- **INSTRUCTIONS FOR THE TASK**
Locate, in the data below, the line that contains "Collapse the 可选 components list" and the line that contains "Click the 'Add webhook' breadcrumb title"; reproduce exactly those two lines and every line between them, nothing more.

(RECORDS FOR THE TASK begins)

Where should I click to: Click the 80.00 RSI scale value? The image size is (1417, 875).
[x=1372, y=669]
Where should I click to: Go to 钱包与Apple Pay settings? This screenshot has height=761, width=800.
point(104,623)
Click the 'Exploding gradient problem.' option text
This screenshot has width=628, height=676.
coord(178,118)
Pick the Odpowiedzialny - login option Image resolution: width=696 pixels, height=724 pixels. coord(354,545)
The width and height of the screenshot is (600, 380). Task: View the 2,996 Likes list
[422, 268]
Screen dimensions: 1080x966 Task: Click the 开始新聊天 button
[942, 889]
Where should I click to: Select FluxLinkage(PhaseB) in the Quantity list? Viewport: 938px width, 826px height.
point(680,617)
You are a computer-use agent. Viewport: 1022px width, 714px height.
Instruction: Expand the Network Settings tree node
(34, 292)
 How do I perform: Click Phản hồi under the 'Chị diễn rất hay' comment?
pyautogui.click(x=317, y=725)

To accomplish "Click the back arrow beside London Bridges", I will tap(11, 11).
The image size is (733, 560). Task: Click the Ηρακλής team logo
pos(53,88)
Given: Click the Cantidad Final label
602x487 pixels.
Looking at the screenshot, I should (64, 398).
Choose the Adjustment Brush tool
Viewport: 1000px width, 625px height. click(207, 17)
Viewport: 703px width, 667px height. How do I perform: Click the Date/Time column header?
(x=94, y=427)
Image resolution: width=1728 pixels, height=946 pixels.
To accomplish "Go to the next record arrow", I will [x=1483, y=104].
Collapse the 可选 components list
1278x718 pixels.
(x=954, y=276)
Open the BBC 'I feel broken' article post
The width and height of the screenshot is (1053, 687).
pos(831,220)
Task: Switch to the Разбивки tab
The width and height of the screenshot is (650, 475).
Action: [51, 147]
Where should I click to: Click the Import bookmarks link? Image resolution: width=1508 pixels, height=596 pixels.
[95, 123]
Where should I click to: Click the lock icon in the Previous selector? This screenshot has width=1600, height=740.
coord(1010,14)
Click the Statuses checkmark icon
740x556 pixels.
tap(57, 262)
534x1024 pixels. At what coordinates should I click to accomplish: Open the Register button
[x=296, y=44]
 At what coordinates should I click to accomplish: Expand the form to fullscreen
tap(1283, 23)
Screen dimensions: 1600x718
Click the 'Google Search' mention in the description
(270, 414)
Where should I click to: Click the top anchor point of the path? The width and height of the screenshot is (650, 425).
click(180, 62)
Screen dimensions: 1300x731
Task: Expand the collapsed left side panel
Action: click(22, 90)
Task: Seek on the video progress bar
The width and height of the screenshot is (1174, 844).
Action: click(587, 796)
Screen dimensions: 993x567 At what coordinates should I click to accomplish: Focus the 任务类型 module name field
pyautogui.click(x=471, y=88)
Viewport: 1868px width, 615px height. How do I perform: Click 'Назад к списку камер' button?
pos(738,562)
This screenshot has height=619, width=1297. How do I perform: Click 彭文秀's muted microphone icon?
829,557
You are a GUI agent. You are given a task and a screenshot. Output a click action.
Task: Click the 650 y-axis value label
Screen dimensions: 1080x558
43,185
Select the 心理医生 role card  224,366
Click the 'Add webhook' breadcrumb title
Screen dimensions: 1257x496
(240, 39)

(RECORDS FOR THE TASK ends)

- **SOLUTION FOR THIS TASK**
Collapse the 可选 components list
1278x718 pixels.
(x=954, y=276)
Open the BBC 'I feel broken' article post
The width and height of the screenshot is (1053, 687).
pos(831,220)
Task: Switch to the Разбивки tab
The width and height of the screenshot is (650, 475).
Action: [51, 147]
Where should I click to: Click the Import bookmarks link? Image resolution: width=1508 pixels, height=596 pixels.
[95, 123]
Where should I click to: Click the lock icon in the Previous selector? This screenshot has width=1600, height=740.
coord(1010,14)
Click the Statuses checkmark icon
740x556 pixels.
tap(57, 262)
534x1024 pixels. At what coordinates should I click to accomplish: Open the Register button
[x=296, y=44]
 At what coordinates should I click to accomplish: Expand the form to fullscreen
tap(1283, 23)
Screen dimensions: 1600x718
Click the 'Google Search' mention in the description
(270, 414)
Where should I click to: Click the top anchor point of the path? The width and height of the screenshot is (650, 425).
click(180, 62)
Screen dimensions: 1300x731
Task: Expand the collapsed left side panel
Action: click(22, 90)
Task: Seek on the video progress bar
The width and height of the screenshot is (1174, 844).
Action: click(587, 796)
Screen dimensions: 993x567 At what coordinates should I click to accomplish: Focus the 任务类型 module name field
pyautogui.click(x=471, y=88)
Viewport: 1868px width, 615px height. How do I perform: Click 'Назад к списку камер' button?
pos(738,562)
This screenshot has height=619, width=1297. How do I perform: Click 彭文秀's muted microphone icon?
829,557
You are a GUI agent. You are given a task and a screenshot. Output a click action.
Task: Click the 650 y-axis value label
Screen dimensions: 1080x558
43,185
Select the 心理医生 role card  224,366
Click the 'Add webhook' breadcrumb title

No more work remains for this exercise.